AI bot had to unlearn English grammar to decipher Trump speeches

Editor is editor in chief of Deep Genius AI News, with a passion for how technologies influence business and several Mobile World Congress events under his belt. Editor has interviewed a variety of leading figures in his career, from former Mafia boss Michael Franzese, to Steve Wozniak, and Jean Michel Jarre. Editor can be found tweeting at @Editor_T_Bourne.

A developer had to recalibrate his artificial intelligence bot to account for the unconventional grammar and syntax found in President Trump’s speeches.

As originally reported by the Los Angeles Times, Bill Frischling noticed in 2017 that his AI bot, Margaret, was struggling to transcribe part of the President’s speech from May 4 that year commemorating the 75th anniversary of the Battle of the Coral Sea. In particular, Margaret crashed after this 127-word section, featuring a multitude of sub-clauses and tense shifts:

“I know there are many active duty service personnel from both nations with us in the audience, and I want to express our gratitude to each and every one of you. We are privileged to be joined by many amazing veterans from our two countries, as well – and for really from so many different conflicts, there are so many conflicts that we fought on and worked on together – and by the way in all cases succeeded on – it’s nice to win.

“It’s nice to win, and we’ve won a lot, haven’t we Mr. Prime Minister? We’ve won a lot. We’re going to keep it going, by the way. You’ve given your love and loyalty to your nations, and tonight a room of grateful patriots says thank you.”

Frischling, in the words of the Times, ‘hired a computer expert with a PhD in machine punctuation to unteach Margaret normal grammar and syntax – and teach it to decipher Trump-speak instead.’ “It was still trying to punctuate it like it was English, versus trying to punctuate it like it was Trump,” he said.

Questions
**a)** According to the article about the AI bot Margaret, what occasion did the President's May 4, 2017 speech commemorate?
**b)** Summarize the article about the AI bot Margaret in two sentences.
**c)** Continue the article about the AI bot Margaret from its final sentence.
The lines that follow the article are not needed here.

Recorded data
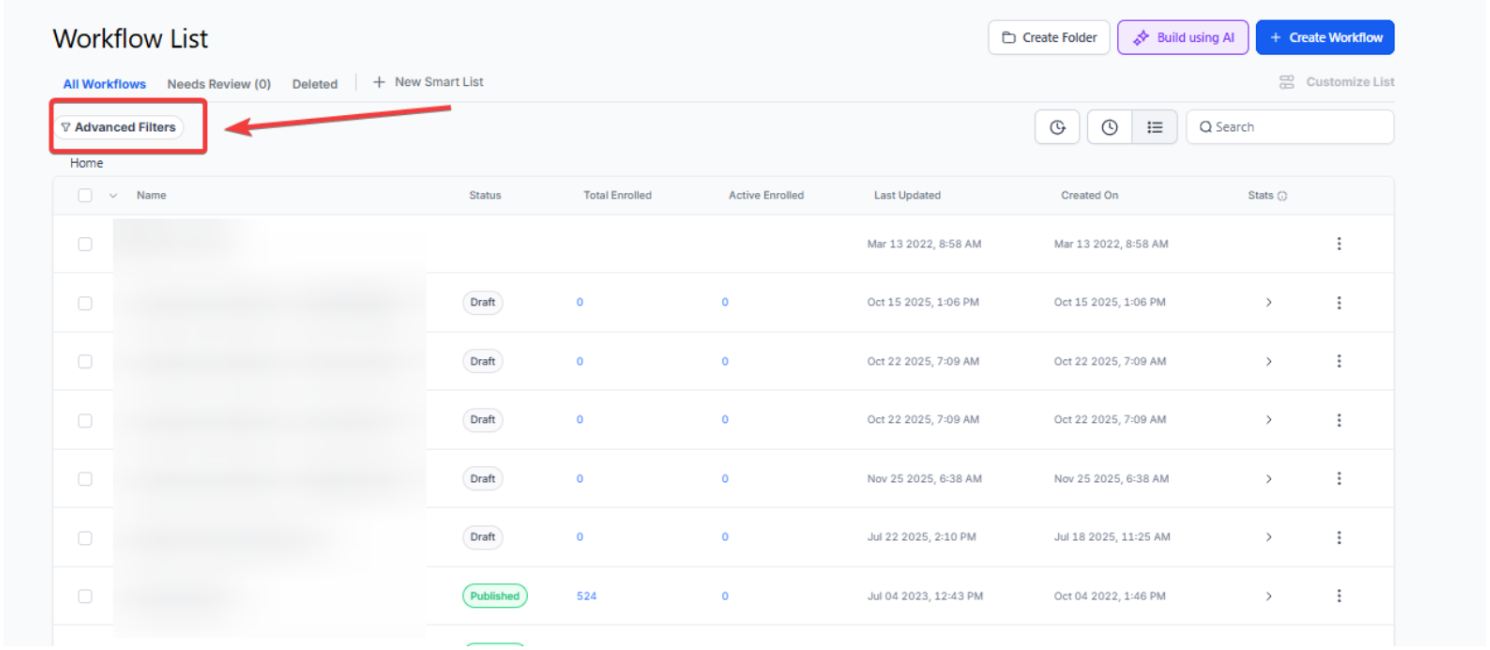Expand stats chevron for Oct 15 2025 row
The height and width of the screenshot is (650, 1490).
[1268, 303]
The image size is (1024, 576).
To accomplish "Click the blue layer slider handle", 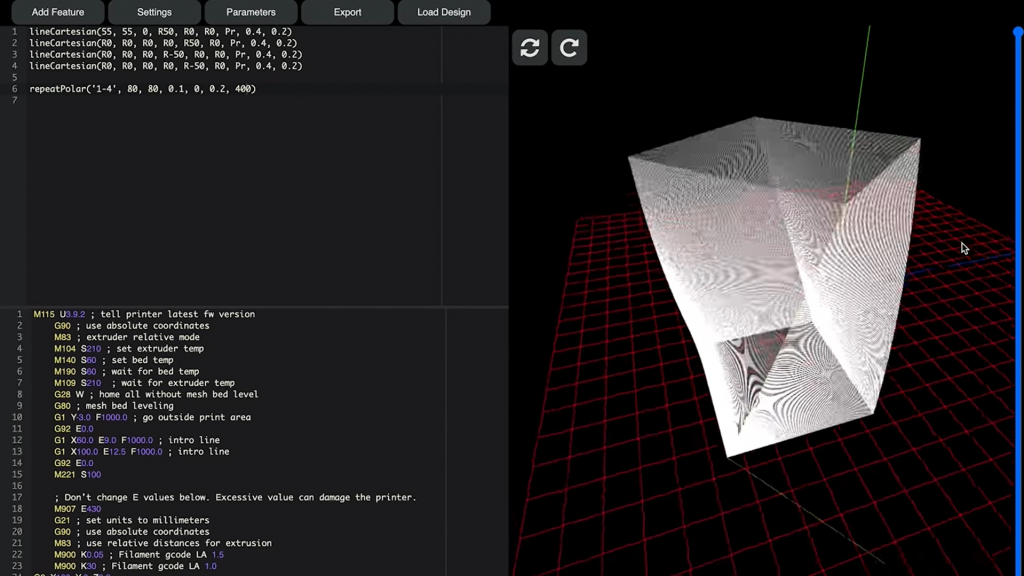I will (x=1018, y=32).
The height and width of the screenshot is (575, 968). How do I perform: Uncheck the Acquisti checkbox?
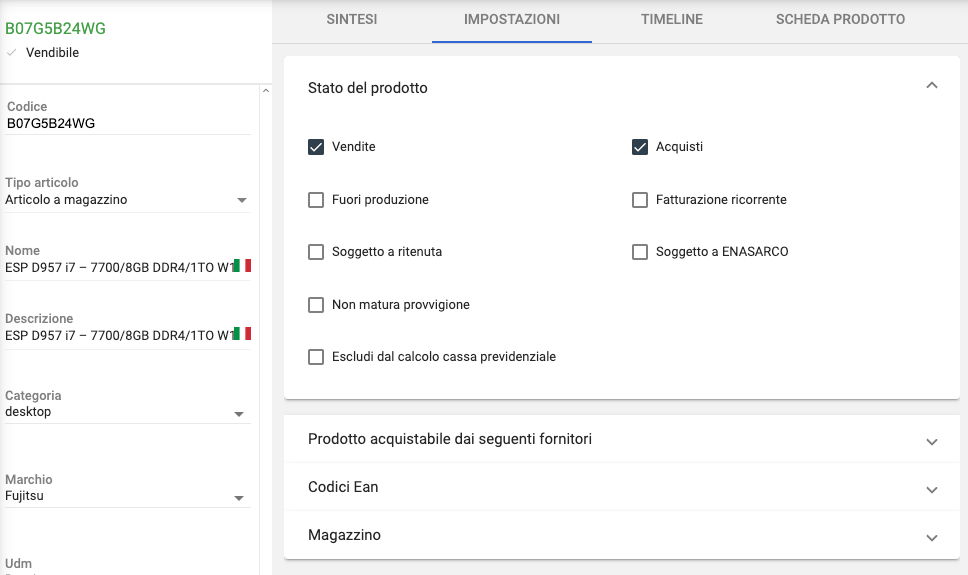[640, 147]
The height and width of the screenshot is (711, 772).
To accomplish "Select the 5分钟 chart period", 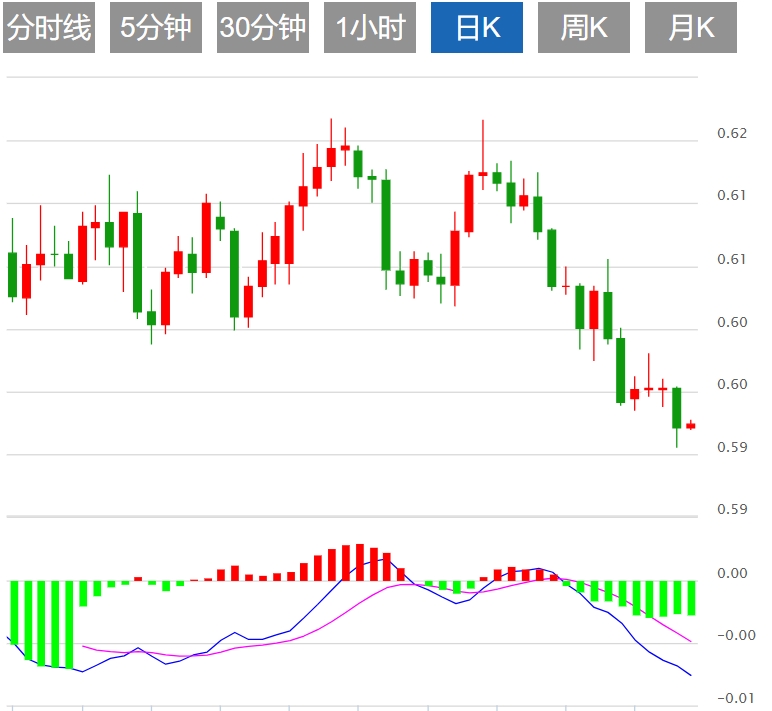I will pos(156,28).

Answers for the exercise
**a)** It commemorated the 75th anniversary of the Battle of the Coral Sea.

**b)** Developer Bill Frischling noticed in 2017 that his AI bot, Margaret, was struggling to transcribe President Trump's May 4 speech, and it crashed on a 127-word section full of sub-clauses and tense shifts. Frischling hired a computer expert with a PhD in machine punctuation to unteach Margaret normal grammar and syntax and teach it to decipher Trump's speech patterns instead.

**c)**
Able to transcribe the President’s speeches unhindered after that, Margaret’s job is not just to keep a database of these remarks, but analyse behavioural patterns. According to Frischling, some of the behaviours Margaret has spotted include being ‘more comfortable’ telling falsehoods by talking quickly, as well as identifying when Trump is genuinely angry, as opposed to putting it on for show.

One example came at the White House coronavirus briefing on April 23, where Trump – against all medical advice – suggested patients should be injected with disinfectant to kill the virus. When a Washington Post reporter questioned this edict, Trump’s response, according to Margaret, was borne out of genuine anger. Yet Frischling added that for many of the President’s more pre-meditated attacks on ‘fake news’ – of which the Washington Post has been a frequent case – there is little palpable anger on show.

As this publication has previously reported, the lines between real and fake news continue to be blurred – with the President himself an obvious target. In January last year, a ‘deepfake’ video of a Trump speech was broadcast on a Fox-owned Seattle TV network, with an employee later sacked for the error. In February, the President outlined an executive order, titled ‘Maintaining American Leadership in Artificial Intelligence’ exploring five key principles.

President Trump is by no means the only world leader whose sentence construction could be considered off-beat. As reported in the Times (h/t @arusbridger) last week, UK Prime Minister Boris Johnson answered a question on coronavirus testing from Keir Starmer, the leader of the opposition, thus:

“As I think is readily apparent, Mr Speaker, to everybody who has studied the, er, the situation, and I think the scientists would, er, confirm, the difficulty in mid-March was that, er, the, er, tracing capacity that we had – it had been useful… in the containment phase of the epidemic er, that capacity was no longer useful or relevant since the, er, transmission from individuals within the UK um meant that it exceeded our capacity.

“As we get the new cases down, er, we will have a team that will genuinely be able to track and, er, trace hundreds of thousands of people across the country, and thereby to drive down the epidemic. And so, er, I mean, to put it in a nutshell, it is easier, er, to do now – now that we have built up the team on the, on the way out – than it was as er, the epidemic took off.”

One can only imagine what Margaret would have made of that transcription job.